Text and element pointing records
** start **

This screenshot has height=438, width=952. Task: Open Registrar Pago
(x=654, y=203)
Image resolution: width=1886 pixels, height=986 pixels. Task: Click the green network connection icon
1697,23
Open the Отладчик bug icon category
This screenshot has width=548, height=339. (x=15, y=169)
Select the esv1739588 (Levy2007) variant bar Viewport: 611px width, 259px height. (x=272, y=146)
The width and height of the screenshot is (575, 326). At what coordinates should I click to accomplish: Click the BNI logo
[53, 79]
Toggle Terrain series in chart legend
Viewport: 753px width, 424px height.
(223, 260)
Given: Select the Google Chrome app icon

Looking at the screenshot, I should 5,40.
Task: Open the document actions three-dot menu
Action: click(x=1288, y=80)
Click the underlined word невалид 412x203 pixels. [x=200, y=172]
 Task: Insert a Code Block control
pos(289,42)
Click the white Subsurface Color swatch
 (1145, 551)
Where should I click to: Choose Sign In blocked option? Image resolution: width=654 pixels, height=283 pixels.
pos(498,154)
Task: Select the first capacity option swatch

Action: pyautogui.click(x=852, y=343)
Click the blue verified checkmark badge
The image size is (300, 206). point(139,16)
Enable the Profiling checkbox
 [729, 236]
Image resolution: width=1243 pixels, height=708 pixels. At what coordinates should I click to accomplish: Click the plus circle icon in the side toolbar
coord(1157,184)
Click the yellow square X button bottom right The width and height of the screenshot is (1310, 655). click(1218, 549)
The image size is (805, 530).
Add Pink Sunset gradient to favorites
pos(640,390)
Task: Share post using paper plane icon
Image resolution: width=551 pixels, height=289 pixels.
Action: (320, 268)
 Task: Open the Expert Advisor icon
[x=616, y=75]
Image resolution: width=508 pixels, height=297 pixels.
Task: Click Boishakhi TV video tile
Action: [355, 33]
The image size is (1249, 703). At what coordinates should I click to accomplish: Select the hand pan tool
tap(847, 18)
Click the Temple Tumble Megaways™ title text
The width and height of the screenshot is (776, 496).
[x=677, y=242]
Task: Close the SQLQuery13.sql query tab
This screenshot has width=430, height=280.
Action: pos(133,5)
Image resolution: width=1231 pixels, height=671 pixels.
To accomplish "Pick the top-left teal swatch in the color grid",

** end **

■ OBJECTIVE
Resize the records above from the line with "Enable the Profiling checkbox" to the line with "pos(640,390)", both included. Rewrite each of those lines in full, multiplying every coordinate by 0.35 and rounding to whole numbers with halves going up, and leave all other numbers and wording as they are.

■ ANSWER TO THIS PROBLEM
Enable the Profiling checkbox
 [255, 83]
Image resolution: width=1243 pixels, height=708 pixels. At what coordinates should I click to accomplish: Click the plus circle icon in the side toolbar
coord(405,64)
Click the yellow square X button bottom right The width and height of the screenshot is (1310, 655). click(426, 192)
The image size is (805, 530).
Add Pink Sunset gradient to favorites
pos(224,137)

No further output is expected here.